Written problem
Rewrite the entries from the line with "This screenshot has" up to and including the line with "Action: point(294,256)", swapping "banner image" for "header image" and leaving everything else as it is. Leave the pictures out of your answer.

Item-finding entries
=-=-=
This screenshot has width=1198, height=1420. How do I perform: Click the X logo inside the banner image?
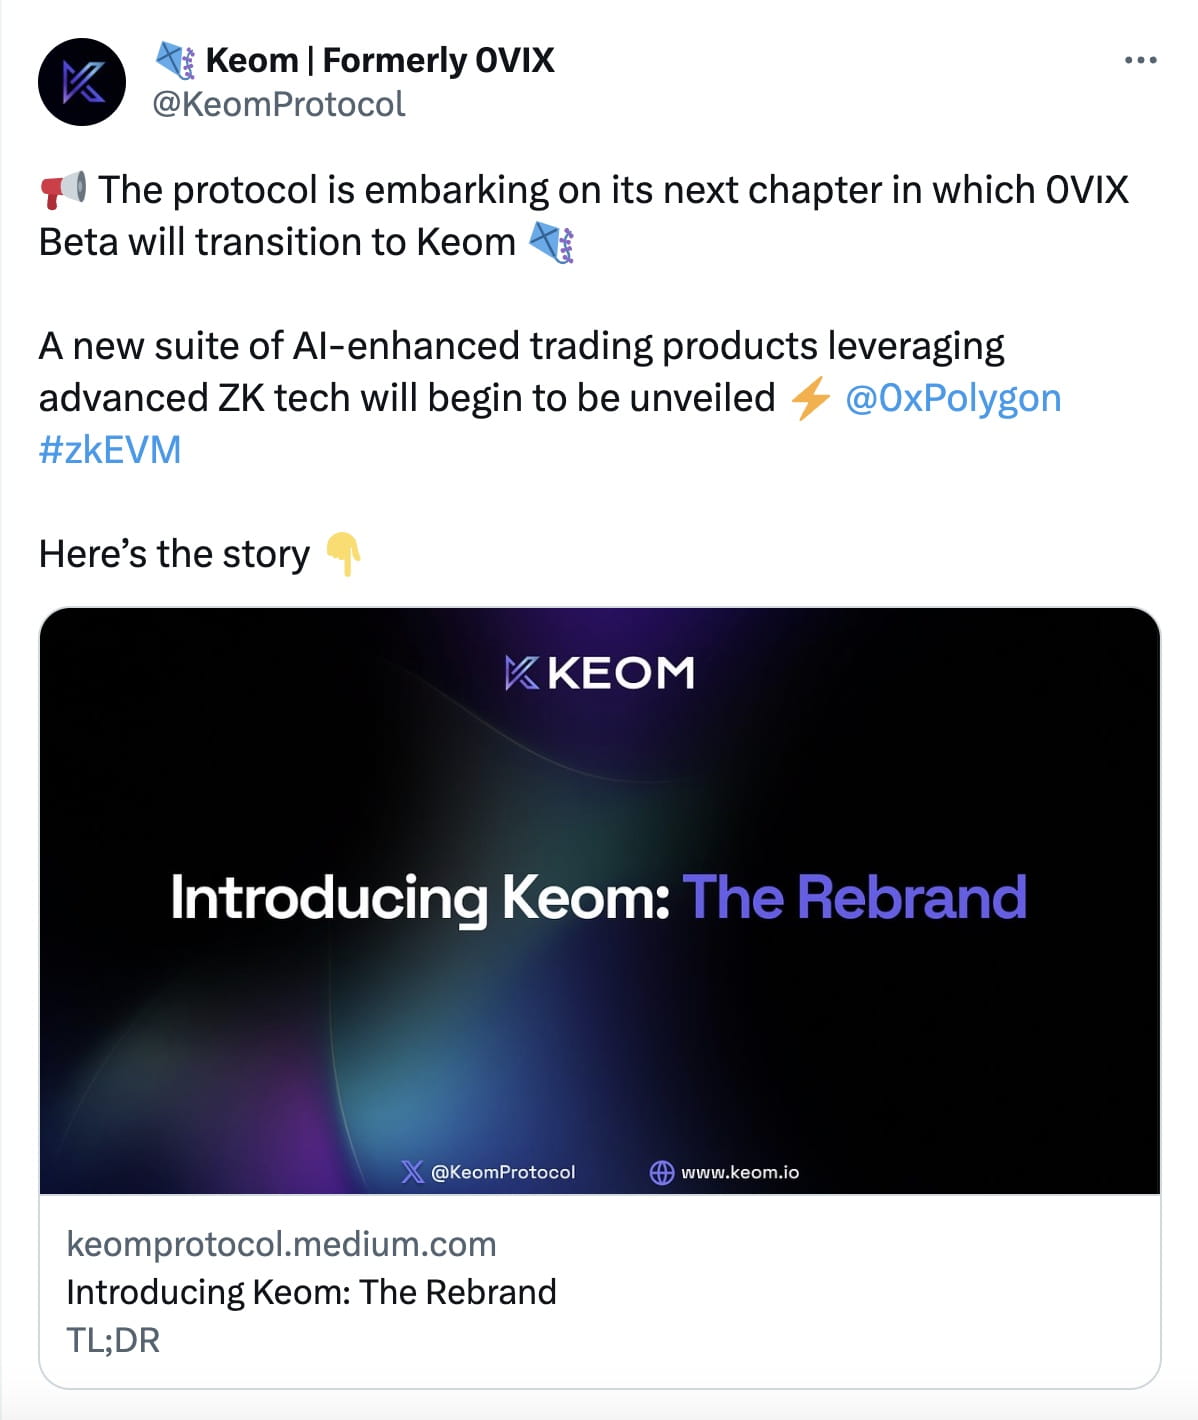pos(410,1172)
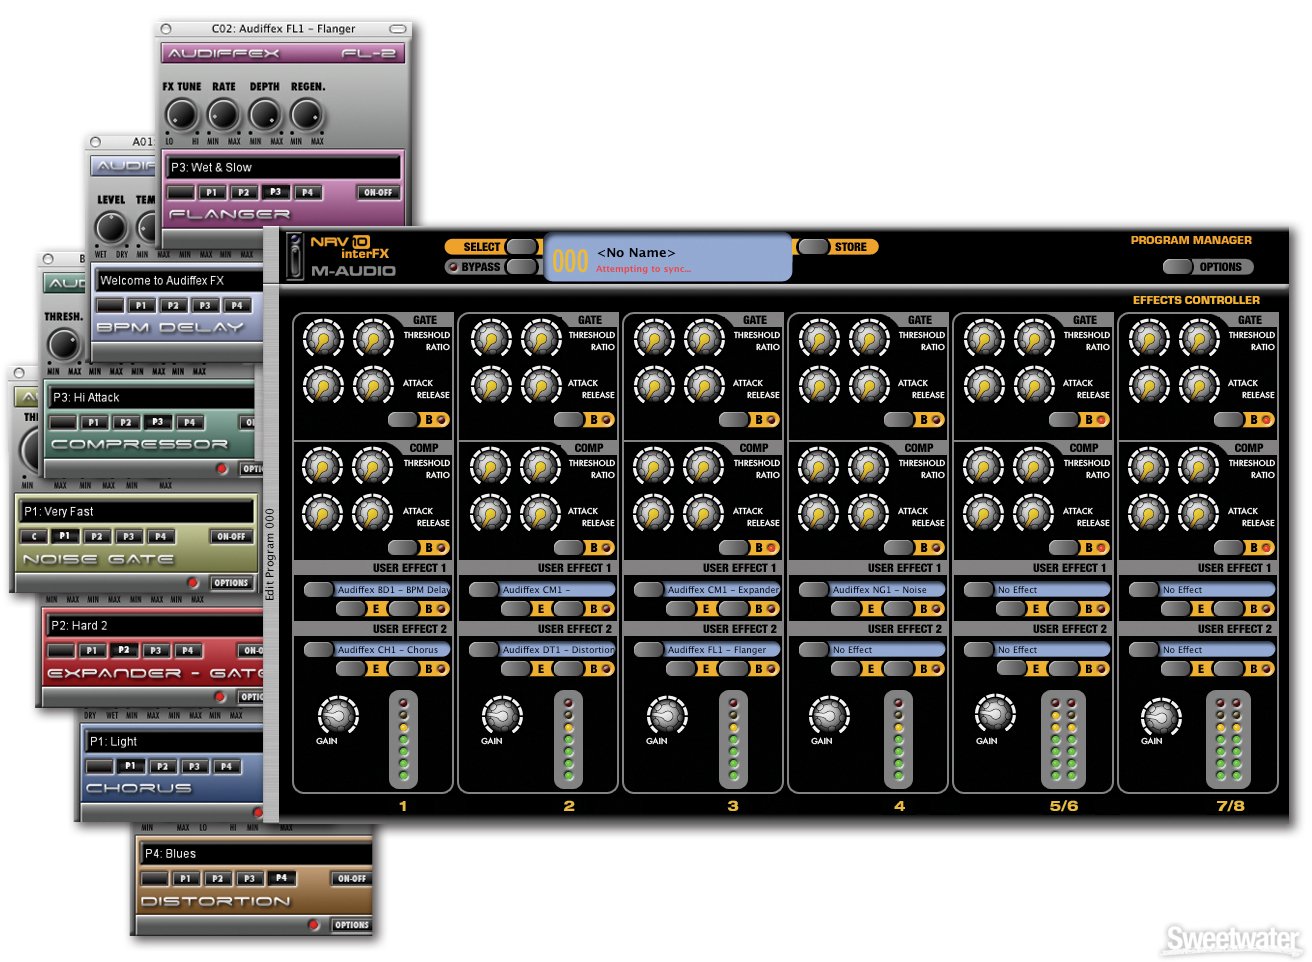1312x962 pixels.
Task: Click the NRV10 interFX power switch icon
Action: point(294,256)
=-=-=
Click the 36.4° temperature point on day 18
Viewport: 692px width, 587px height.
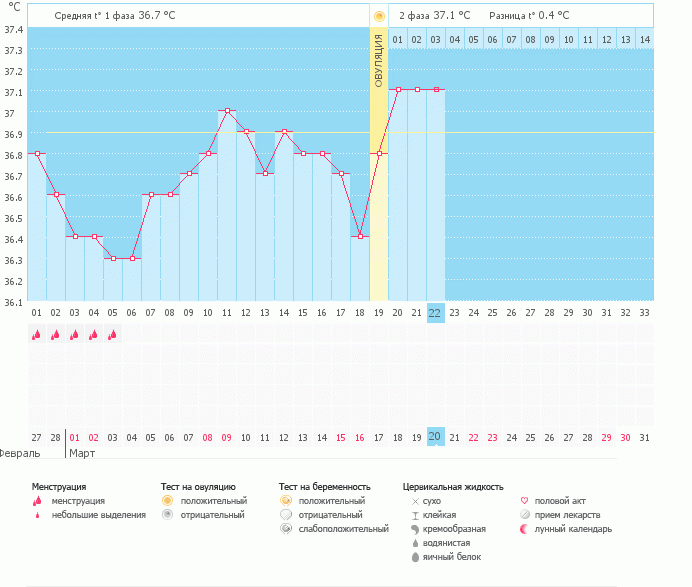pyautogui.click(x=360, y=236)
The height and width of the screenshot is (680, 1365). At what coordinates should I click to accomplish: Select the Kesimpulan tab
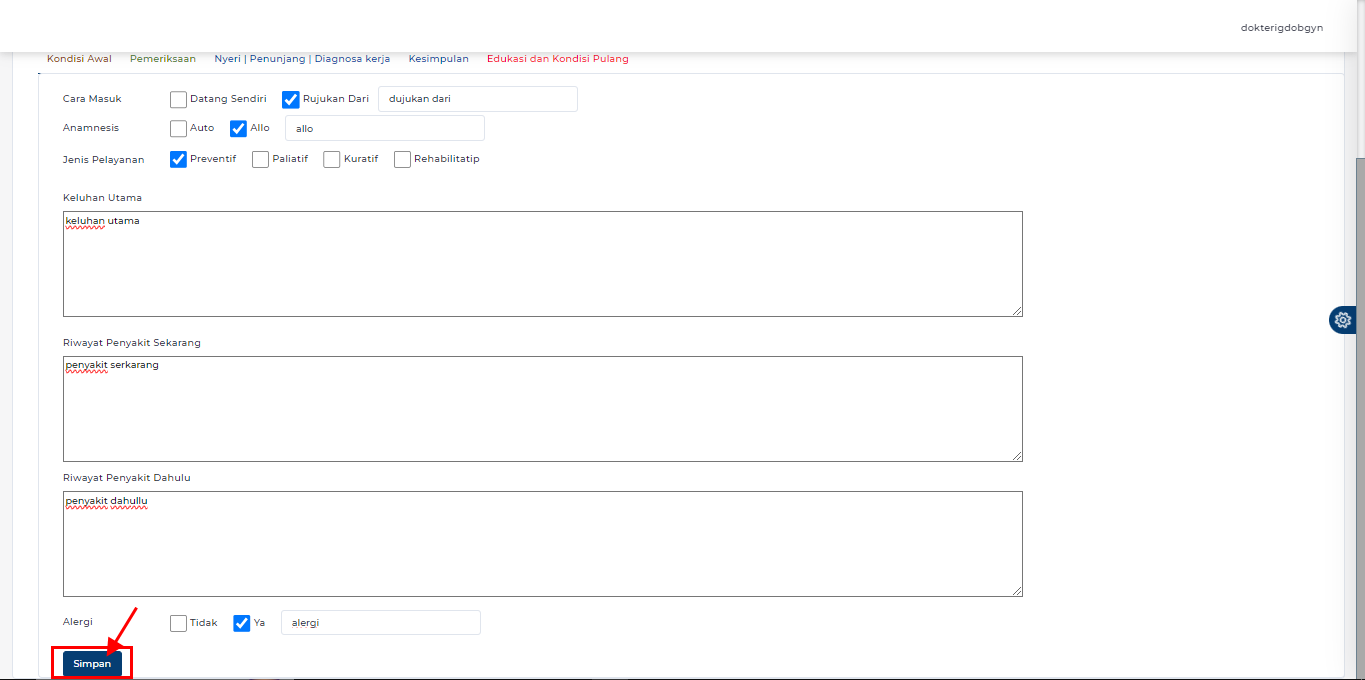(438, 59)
=-=-=
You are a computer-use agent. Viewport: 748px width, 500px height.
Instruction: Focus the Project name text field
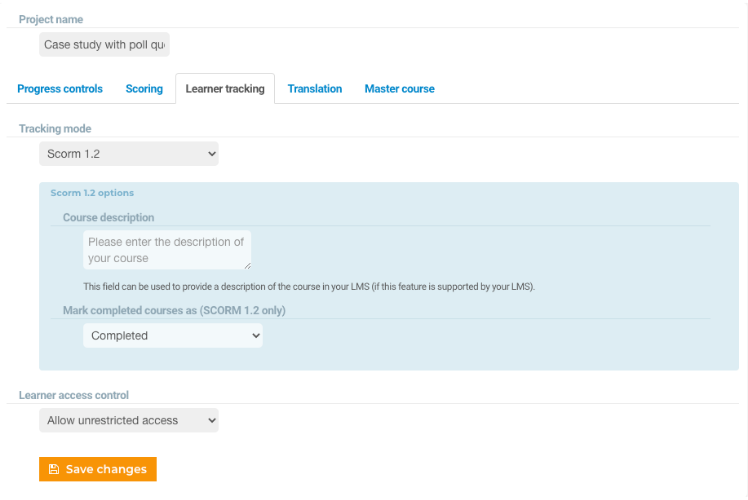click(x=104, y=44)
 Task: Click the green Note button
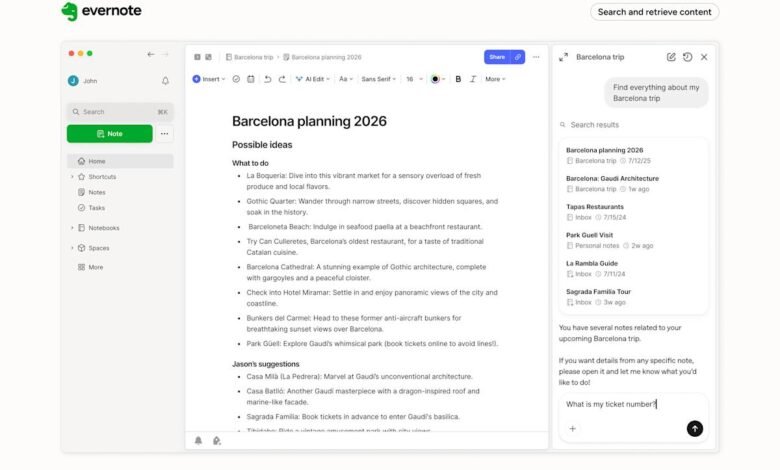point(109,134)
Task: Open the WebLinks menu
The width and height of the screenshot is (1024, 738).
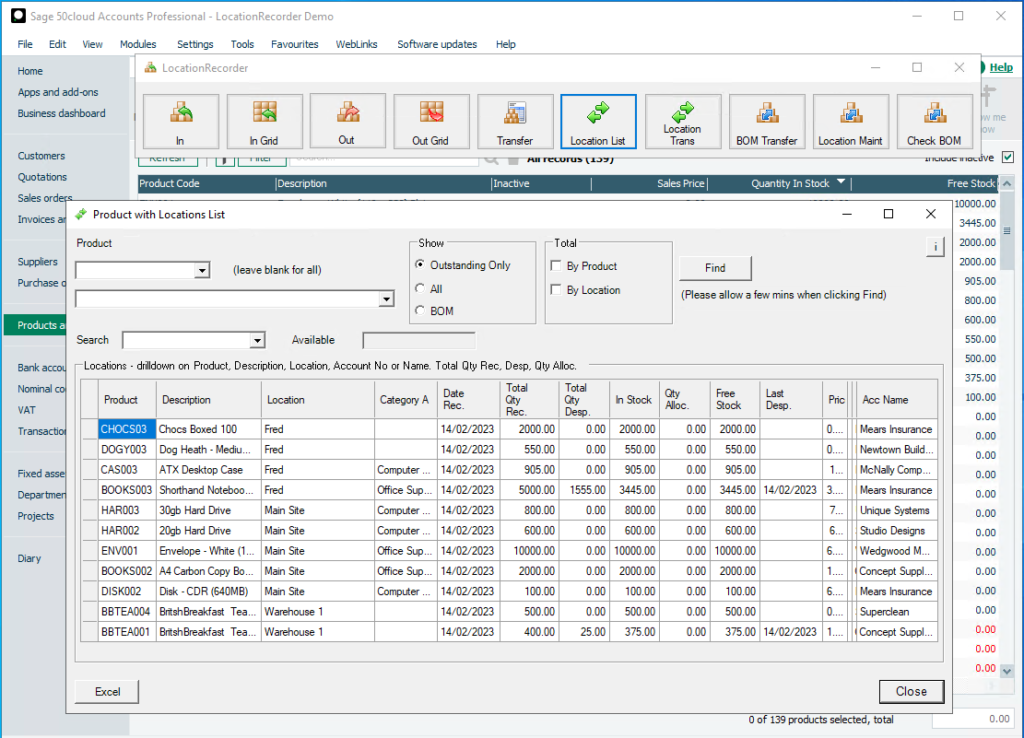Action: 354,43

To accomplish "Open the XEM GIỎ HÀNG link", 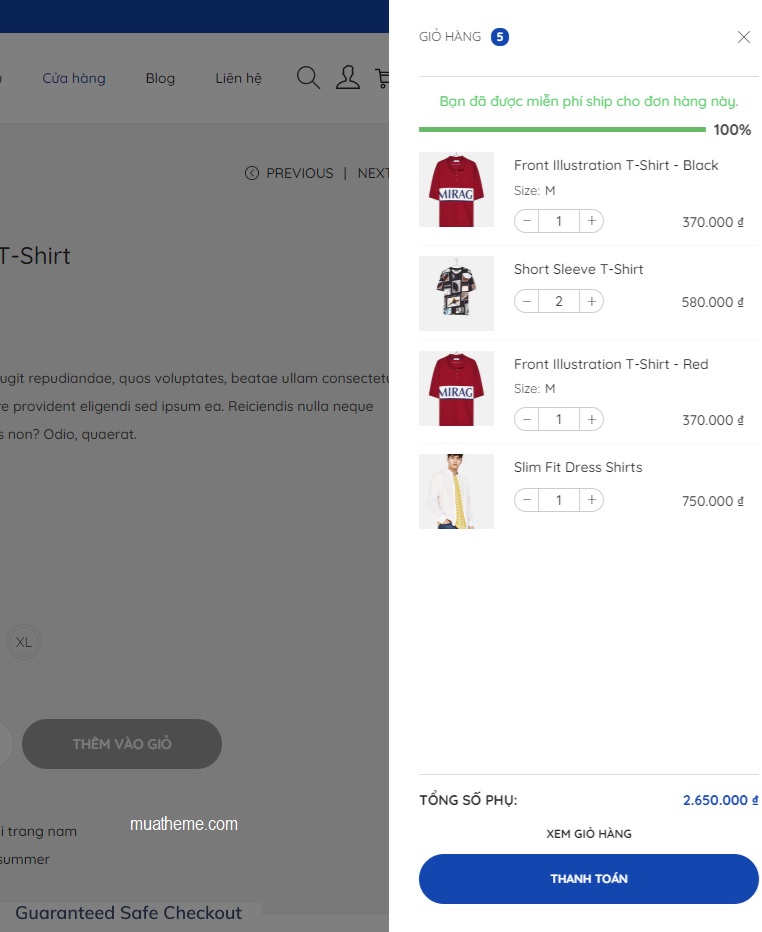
=-=-=
Task solution
This screenshot has width=1198, height=1420. How do I perform: Click the X logo inside the header image?
pos(410,1172)
1312x962 pixels.
Task: Click the NRV10 interFX power switch icon
Action: point(294,256)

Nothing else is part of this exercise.